Document extract -
━━━━━━━━━━━━━━━━━━━━

Gaining favour with millennial and Gen Z customers, who over the next couple of decades will come to represent the core demographic of consumers, is a vital task for any company looking for long-term success and sustainability.
For companies active in high-risk spaces, however, technological and regulatory conditions must be factored into this. At the Canadian Gaming Summit (CGS) in Toronto last week, some views were aired on how the gambling sector can engage its growing Gen Z demographic.
The preferences customers in these two age groups, Gen Z and millennials, have for digital and cashless payments methods is well observed. The convenience of such methods, the wider digitalisation of the economy in general, the impact of COVID-19 on younger people’s consumption habits, are all at play here.
Sim Bielak, President of SUZOHAPP, a cash management software and hardware for betting and gaming operators, remarked: “There has been some adoption of cashless when we started looking at the younger generations, millennials, Gen Z, they’re not used to handling cash.
“If you look at Gen Z, they’re actually one of the generations that is most concerned about their financial situation. They’re very comfortable with technology. If you take a look at the future, I think cashless, whether that’s crypto or credit or any other means, that’s just the nature of the technology shift.”
For firms in the gaming space, crafting a strategy to engage with younger audiences is multifaceted. Marketing, particularly sports marketing and increasingly social media market, is of course essential.
The importance of payments, as Bielak referenced at CGS last week, is vital as part of this. Studies examining other sectors have showcased the significance of payments preferences to young consumers when at checkout.

━━━━━━━━━━━━━━━━━━━━

Collected material -
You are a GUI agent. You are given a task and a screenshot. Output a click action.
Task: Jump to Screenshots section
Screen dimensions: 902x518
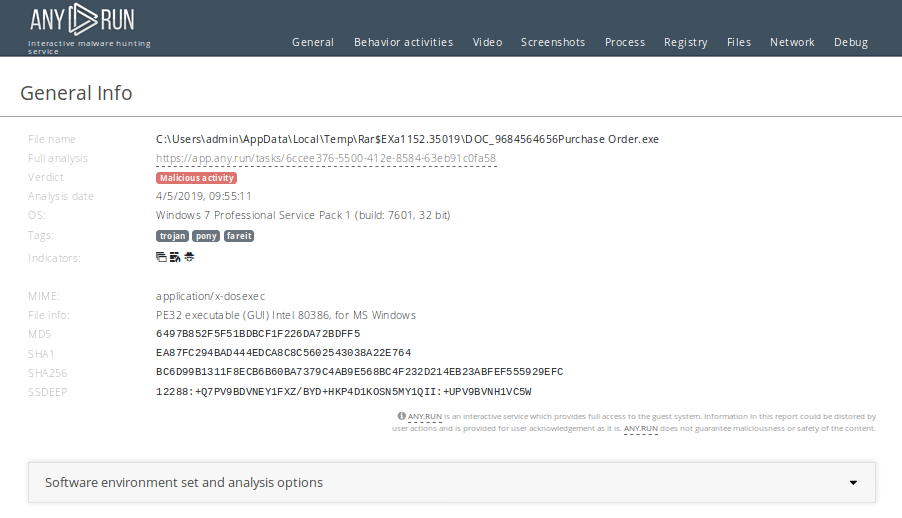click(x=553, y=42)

━━━━━━━━━━━━━━━━━━━━

Aim of the task - Copy the entire passage above on how the gambling sector can appeal to Gen Z and millennial customers, reproducing every word and punctuation mark unchanged.

Written solution -
Gaining favour with millennial and Gen Z customers, who over the next couple of decades will come to represent the core demographic of consumers, is a vital task for any company looking for long-term success and sustainability.
For companies active in high-risk spaces, however, technological and regulatory conditions must be factored into this. At the Canadian Gaming Summit (CGS) in Toronto last week, some views were aired on how the gambling sector can engage its growing Gen Z demographic.
The preferences customers in these two age groups, Gen Z and millennials, have for digital and cashless payments methods is well observed. The convenience of such methods, the wider digitalisation of the economy in general, the impact of COVID-19 on younger people’s consumption habits, are all at play here.
Sim Bielak, President of SUZOHAPP, a cash management software and hardware for betting and gaming operators, remarked: “There has been some adoption of cashless when we started looking at the younger generations, millennials, Gen Z, they’re not used to handling cash.
“If you look at Gen Z, they’re actually one of the generations that is most concerned about their financial situation. They’re very comfortable with technology. If you take a look at the future, I think cashless, whether that’s crypto or credit or any other means, that’s just the nature of the technology shift.”
For firms in the gaming space, crafting a strategy to engage with younger audiences is multifaceted. Marketing, particularly sports marketing and increasingly social media market, is of course essential.
The importance of payments, as Bielak referenced at CGS last week, is vital as part of this. Studies examining other sectors have showcased the significance of payments preferences to young consumers when at checkout.